Extrait =

Un mode de production agricole connecté
Le Mouvement de l’agriculture biodynamique publie sur son site internet une rubrique intitulée « Jardinez avec les astres ». Chaque semaine, elle contient des informations sur les tâches du jardin qu’il est propice d’effectuer en fonction de la position des planètes. Par exemple, du 27 janvier au 2 février 2014, lundi était un jour favorable aux feuilles. Il était donc conseillé aux jardiniers de forcer les endives, de repiquer des laitues sous abri ou de scarifier le gazon pour éliminer les mousses. Par contre, mercredi, il était déconseillé d’intervenir au jardin. C’était un jour défavorable à cause d’un « nœud de Mercure ».
Les biodynamistes se défendent d’être des apprentis sorciers. Ils pensent d’ailleurs que leur croyance à l’influence des planètes sur le vivant n’est pas dénuée de fondements scientifiques. En effet, des recherches ont prouvé que la lune avait une influence sur l’eau des océans avec les marées. Les plantes étant constituées à plus de 80% d’eau, il paraît logique qu’elle subissent également les influences de la lune. Cette idée paraît douteuse uniquement parce que cette interaction n’est pas visible à l’œil nu. Des agriculteurs affirment pourtant la constater quand la sève à tendance à descendre lorsque la lune est dite descendante et à monter lorsqu’elle est dite ascendante.
Le concept d’agriculture biodynamique a été inventé durant la première moitié du XXe siècle par Rudolf Steiner, un intellectuel allemand. Il est le fondateur de l’anthroposophie, un mouvement de réflexion sur la pédagogie, la médecine, l’agriculture ou l’architecture. Son projet était de remettre en avant la spiritualité dans les activités humaines, y compris dans la production agricole. Il pensait, comme Goethe, que l’observation de la perfection de la nature mène à l’idée d’un ordre supérieur.
La vie ne se réduit pas à une équation
En 1924, Steiner est sollicité par des agriculteurs inquiets de constater la dégénérescence de leur culture ou la perte de fécondité de leur troupeau, suite à l’utilisation de produits chimiques issus des stocks de la Première Guerre mondiale. Les mêmes problématiques qu’aujourd’hui se posaient. Dans une série de cours d’agronomie qui sont la base de la biodynamie actuelle, il explique par exemple qu’il est risqué de nourrir le bétail avec des farines animales, parce qu’elles provoquent une production trop importante d’urate allant au cerveau et rend les animaux fous. Steiner pensait que la science était une belle invention, mais qu’il ne fallait pas non plus oublier la sagesse pratique de nos ancêtres qui ont cultivé la terre pendant 7 900 ans.
Si les biodynamistes ne sont pas irrationalistes, ils militent clairement contre la réduction du vivant à des idées abstraites. La géométrie des grandes plaines agricoles illustre très bien cette réduction de la nature à des chiffres. Ça peut faire un peu New Age, mais pour ces militants, ce découpage du paysage crée des lignes de rupture qui témoignent de l’ignorance de l’unité de la nature, où toutes les choses sont imbriquées.
La pensée agronomique analytique sépare la terre, le végétal, l’animal, en secteurs spécialisés, et détruit les connexions qui existent entre eux. Elle mène à la notion d’exploitation agricole, où l’homme puise dans les ressources naturelles sans se préoccuper de leur régénération. À l’opposé, la biodynamie propose de mettre en évidence les liens qui unissent les animaux, les végétaux, la terre et les hommes. Tout agissant sur tout, l’agriculteur doit créer les synergies qui amèneront une fertilité croissante.

Données de coordonnées des éléments
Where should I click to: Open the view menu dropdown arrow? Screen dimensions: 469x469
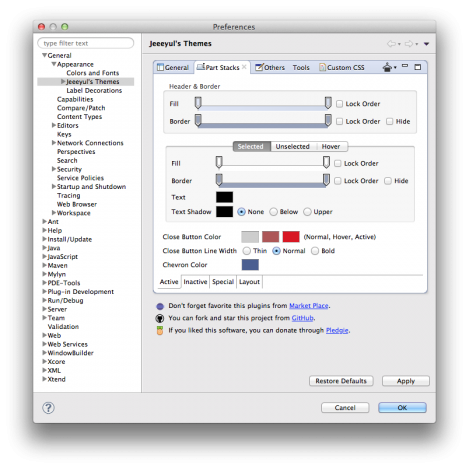pos(426,44)
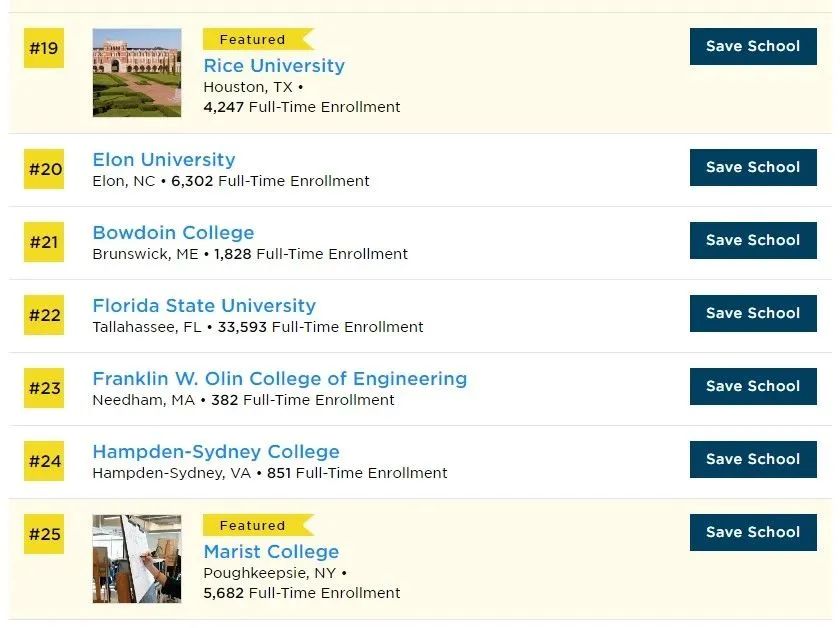The height and width of the screenshot is (628, 840).
Task: Open the Florida State University link
Action: coord(204,305)
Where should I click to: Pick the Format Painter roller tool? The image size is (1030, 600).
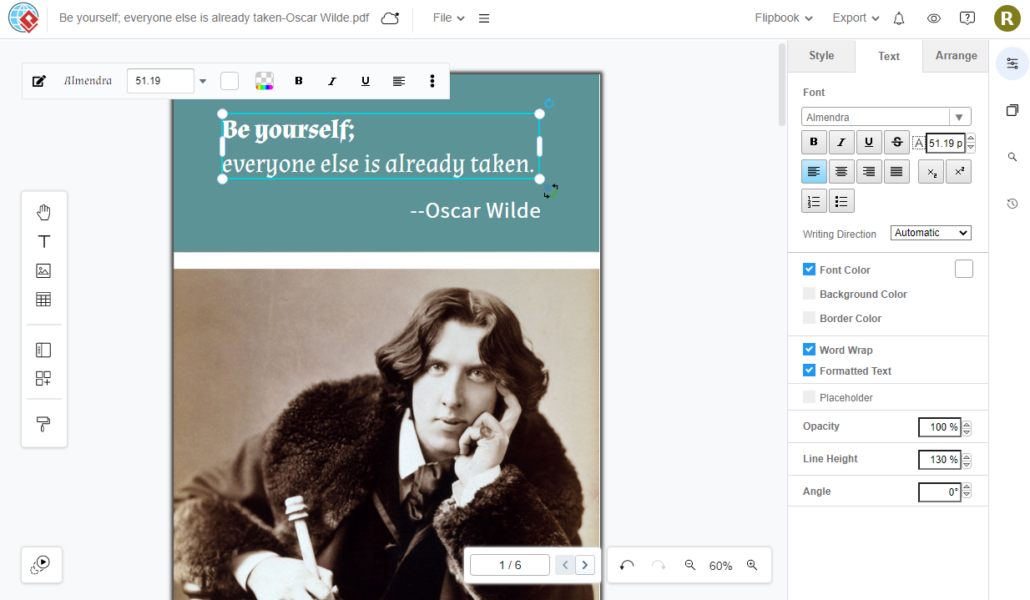43,423
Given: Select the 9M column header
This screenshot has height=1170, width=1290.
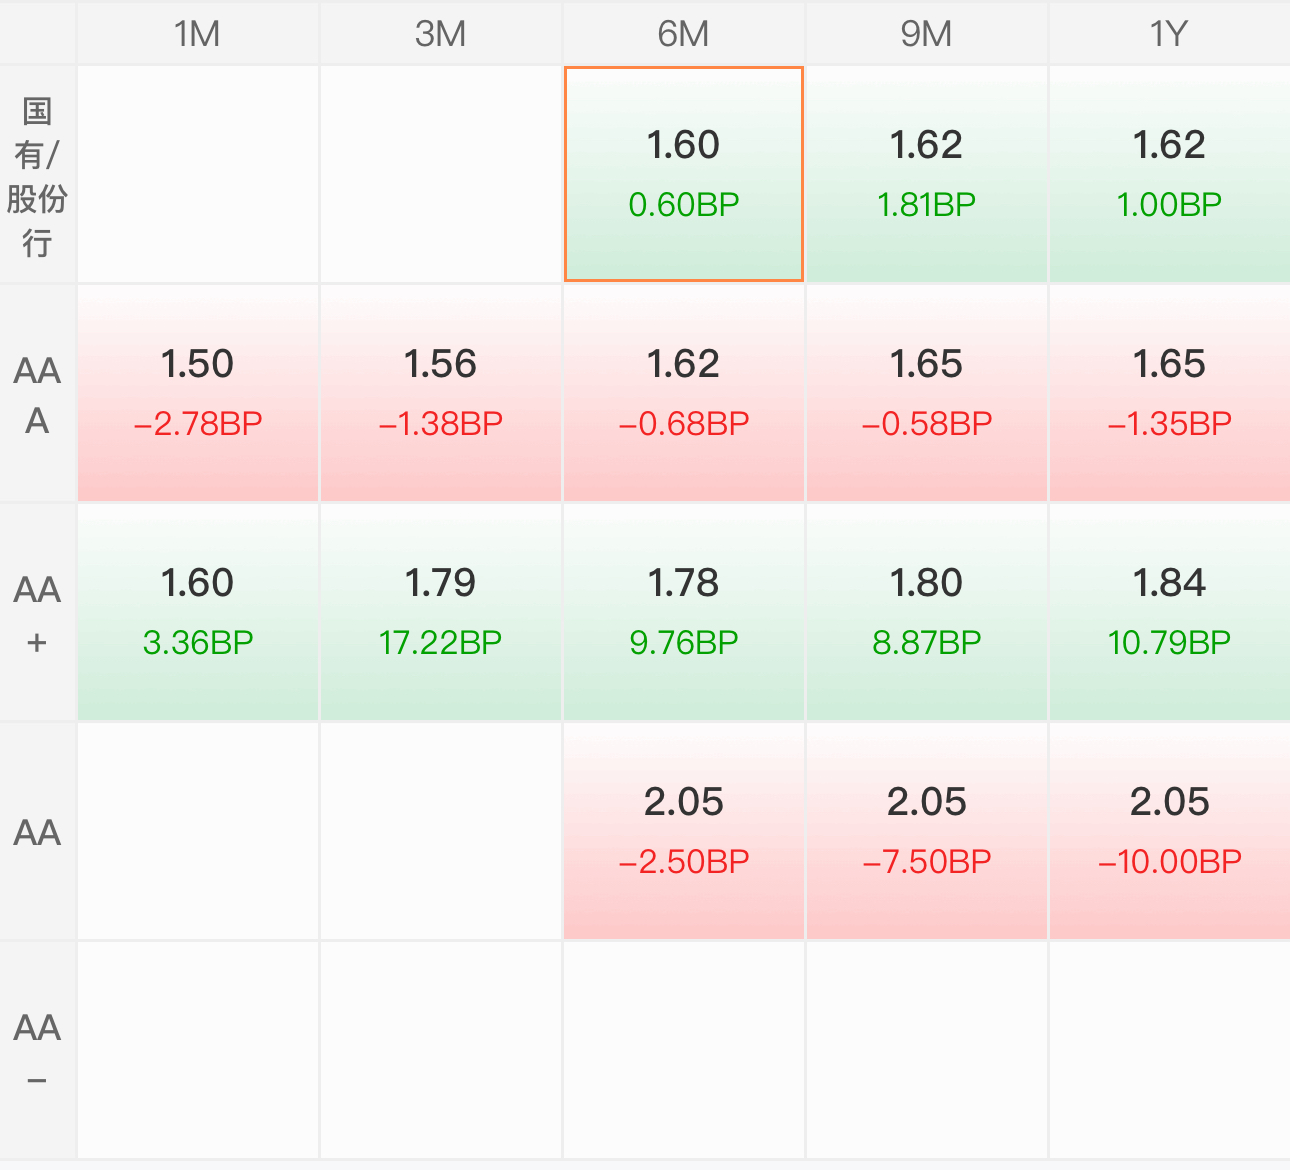Looking at the screenshot, I should tap(927, 33).
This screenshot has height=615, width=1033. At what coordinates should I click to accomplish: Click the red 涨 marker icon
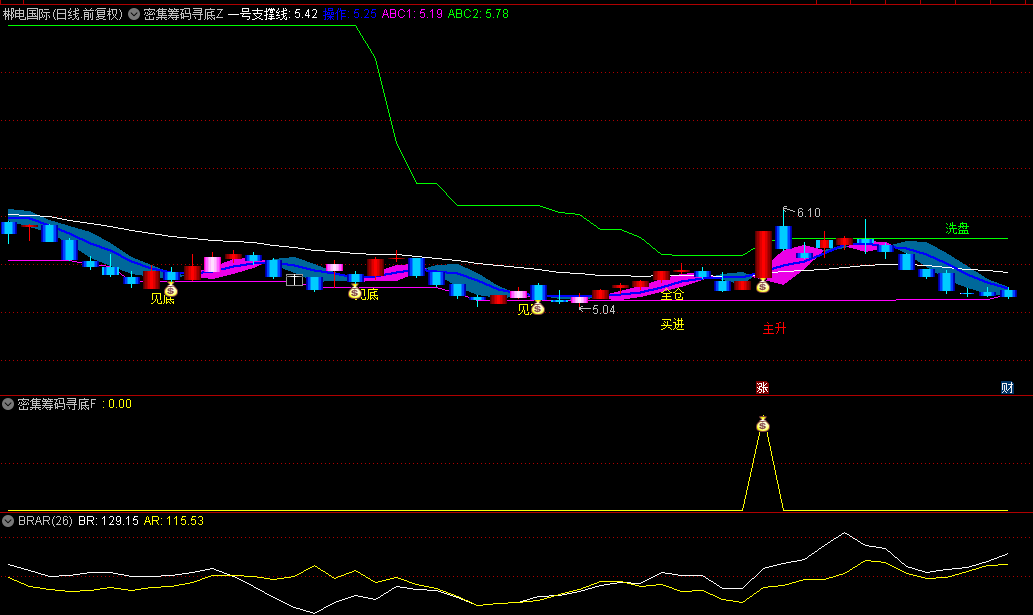click(762, 387)
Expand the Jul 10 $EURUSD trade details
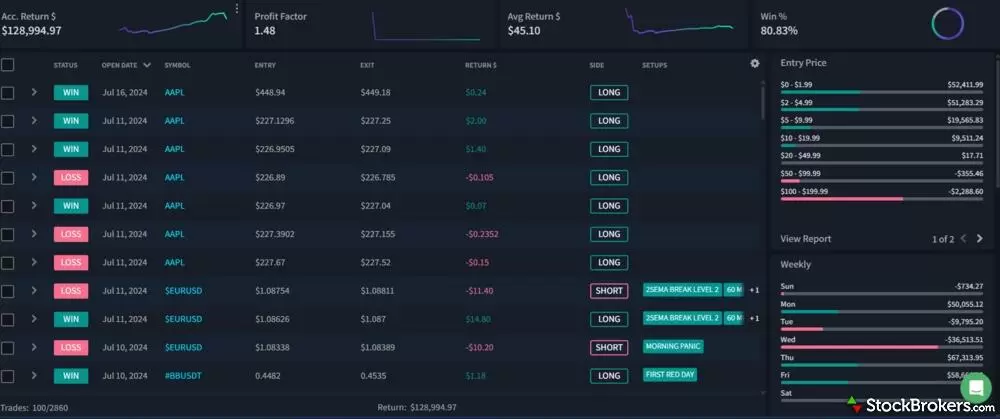 pos(33,347)
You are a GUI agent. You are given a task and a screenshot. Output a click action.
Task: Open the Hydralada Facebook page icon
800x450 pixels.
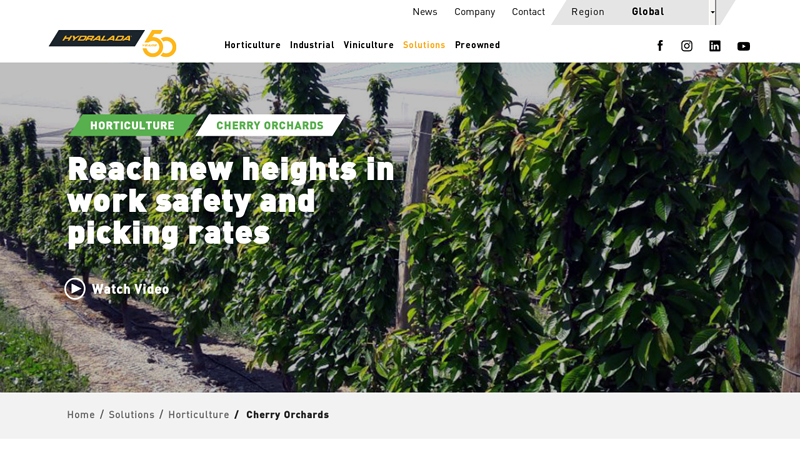[x=660, y=46]
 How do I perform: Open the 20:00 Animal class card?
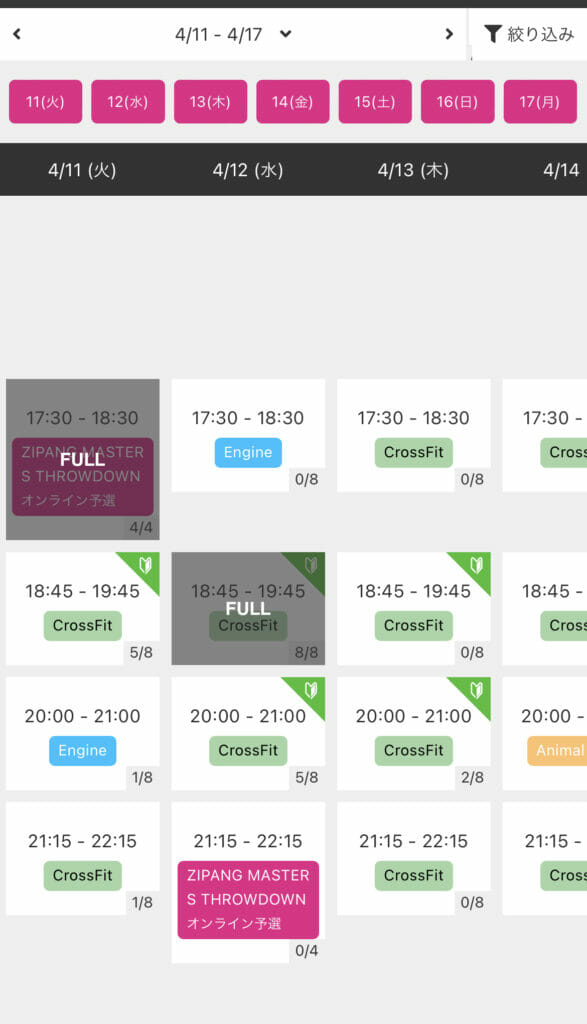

Consigne = Résumez en deux phrases l'extrait sur l'agriculture biodynamique. Ces enregistrements n'ont aucun rapport avec l'extrait sur l'agriculture biodynamique.

Résultat = Conçue par Rudolf Steiner durant la première moitié du XXe siècle, la biodynamie conseille d'effectuer les tâches du jardin selon la position des planètes, et ses partisans invoquent l'influence de la lune sur l'eau dont les plantes sont constituées. Opposés à la réduction du vivant à des idées abstraites et à une pensée agronomique analytique qui sépare la terre, le végétal et l'animal, les biodynamistes veulent mettre en évidence les liens entre animaux, végétaux, terre et hommes afin de créer les synergies qui amèneront une fertilité croissante.